With a big sigh he set his feet to walking.  All around him was a gently rolling countryside.  The vegetation was not a crop of any kind that he could tell, but just a natural growth of grasses and plants that came up to his thigh.  They were wet with dew and it was only a few steps before the lower half of his body was well and truly wet.

Duncan noticed the hazy outline of some mountains just edging above the horizon.  They were a good distance off, but he could make out one peak that seemed a little taller than the rest and he decided that he would walk directly toward that landmark until he happened upon something he could recognize.  

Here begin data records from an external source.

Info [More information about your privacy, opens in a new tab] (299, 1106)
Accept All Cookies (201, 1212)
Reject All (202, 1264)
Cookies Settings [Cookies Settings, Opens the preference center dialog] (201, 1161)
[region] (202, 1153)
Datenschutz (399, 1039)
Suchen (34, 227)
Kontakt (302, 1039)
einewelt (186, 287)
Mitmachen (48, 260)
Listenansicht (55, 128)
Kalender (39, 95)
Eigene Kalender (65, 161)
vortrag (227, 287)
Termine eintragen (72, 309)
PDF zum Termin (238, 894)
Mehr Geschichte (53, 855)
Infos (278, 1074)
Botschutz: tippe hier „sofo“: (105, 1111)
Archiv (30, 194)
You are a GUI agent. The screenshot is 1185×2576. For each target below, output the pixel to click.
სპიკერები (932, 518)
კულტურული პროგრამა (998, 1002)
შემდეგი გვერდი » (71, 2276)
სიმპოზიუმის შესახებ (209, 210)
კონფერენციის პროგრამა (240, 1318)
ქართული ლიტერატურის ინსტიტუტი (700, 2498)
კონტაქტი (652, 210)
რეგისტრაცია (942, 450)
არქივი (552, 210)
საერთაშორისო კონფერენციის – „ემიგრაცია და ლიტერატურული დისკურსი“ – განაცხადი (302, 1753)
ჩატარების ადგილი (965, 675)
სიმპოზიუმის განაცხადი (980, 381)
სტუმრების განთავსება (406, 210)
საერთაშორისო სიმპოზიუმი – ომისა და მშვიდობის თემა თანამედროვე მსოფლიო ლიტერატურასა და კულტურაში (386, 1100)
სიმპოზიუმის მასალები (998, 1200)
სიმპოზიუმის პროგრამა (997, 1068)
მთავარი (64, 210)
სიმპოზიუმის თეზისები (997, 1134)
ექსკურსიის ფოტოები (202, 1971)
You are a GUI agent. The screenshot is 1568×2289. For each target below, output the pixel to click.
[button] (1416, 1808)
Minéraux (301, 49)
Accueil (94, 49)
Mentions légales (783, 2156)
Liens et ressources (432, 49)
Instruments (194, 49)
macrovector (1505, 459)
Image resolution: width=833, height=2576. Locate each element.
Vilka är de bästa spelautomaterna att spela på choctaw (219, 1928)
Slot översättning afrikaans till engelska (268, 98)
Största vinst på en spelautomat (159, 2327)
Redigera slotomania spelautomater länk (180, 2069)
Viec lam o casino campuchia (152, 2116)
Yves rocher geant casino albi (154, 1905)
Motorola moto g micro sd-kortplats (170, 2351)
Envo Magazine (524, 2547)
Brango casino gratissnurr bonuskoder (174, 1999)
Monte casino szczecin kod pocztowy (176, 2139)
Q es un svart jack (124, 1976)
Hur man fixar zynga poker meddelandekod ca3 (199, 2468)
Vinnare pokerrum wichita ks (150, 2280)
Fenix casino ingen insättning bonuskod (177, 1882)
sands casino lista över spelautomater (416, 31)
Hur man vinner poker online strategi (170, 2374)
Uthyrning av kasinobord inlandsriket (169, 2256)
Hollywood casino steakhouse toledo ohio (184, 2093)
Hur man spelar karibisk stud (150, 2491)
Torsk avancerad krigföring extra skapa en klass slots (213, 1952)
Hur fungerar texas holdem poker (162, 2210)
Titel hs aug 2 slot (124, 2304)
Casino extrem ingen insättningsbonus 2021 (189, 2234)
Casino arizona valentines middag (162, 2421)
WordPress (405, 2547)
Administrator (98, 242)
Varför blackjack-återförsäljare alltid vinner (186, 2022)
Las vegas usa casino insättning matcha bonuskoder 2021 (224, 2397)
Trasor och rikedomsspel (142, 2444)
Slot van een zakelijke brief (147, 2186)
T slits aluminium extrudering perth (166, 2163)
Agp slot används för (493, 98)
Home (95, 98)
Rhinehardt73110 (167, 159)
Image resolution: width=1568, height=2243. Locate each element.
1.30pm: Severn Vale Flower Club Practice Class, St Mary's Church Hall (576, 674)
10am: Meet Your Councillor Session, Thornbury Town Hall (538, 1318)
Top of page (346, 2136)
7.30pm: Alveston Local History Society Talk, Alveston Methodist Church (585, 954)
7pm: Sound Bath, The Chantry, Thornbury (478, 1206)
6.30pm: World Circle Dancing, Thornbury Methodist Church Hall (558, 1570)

His thoughts tumbled around his brain like a clothes in a dryer.  He couldn't process what had happened.  What mountains are those?  There are no mountains in Saskatchewan.  Has all the training really messed up my brain, like my sister is so fond of telling me?  Have I really lost it?  Am I dreaming?  Where are the people!?!

After a few hours his stomach grumbled unhappily and he started casting his eyes around looking for something to eat.  There were bushes here and there on the hillsides, but after close inspection of a few of them decided that none of them held any berries to sample.  He found a sprig of what looked like carrot and pulled up the root only to be disappointed there as well.

Only when the sun was brilliant overhead did the chill finally leave his bones.  If it wasn't for the growing gnawing of hunger he would have started to really enjoy the walk.  The land was gorgeous and untouched.  

A the day wore on his thoughts swung from confusion and curiosity, to a sinking despair. After a time only one real thought kept cycling over and over in his head:  where are the people?  

He was having such black thoughts when he stumbled out of the tall grass into the lane of a track of some kind.  The sudden absence of the tall grass almost sent him sprawling into the dusty track.  Two dusty ruts cut through the countryside, with a little hump of stunted vegetation in between.  Never had a sight been more welcome to Duncan's eyes than this.  

Filled with renewed vigor, Duncan started really moving along the path.  His pace picked up to the point where he was actually jogging more than walking as he tracked along.  Being a member of the track team had never seemed as useful as it did now.  Every road that he had ever travelled upon had a destination and he was anxious to see something other than rolling countryside so he might be able to figure out what had befallen him in the past day.

He had travelled a good distance before he found anything.  He had abandoned the long jog and was enjoying the breeze on his sweat dampened body when the grass on both sides of the road gave way to fencing and enclosed pasture for some odd looking animals that looked like a cross between a goat and a pig.

They had long curling horns atop a head that looked too small for them, and large round bellied bodies and short legs, but were entirely covered in curly hair in different dusty shades.  Duncan had spent enough time around farmers to know this was unlike anything ever heard of in his part of the world, and he felt his skin grow cold at the implications of that.

He found a path running perpendicular to the road that led up to a little stone cottage with a grass roof and a busy looking yard filled with some kind of birds.  He feared what knowledge awaited him inside that little cabin.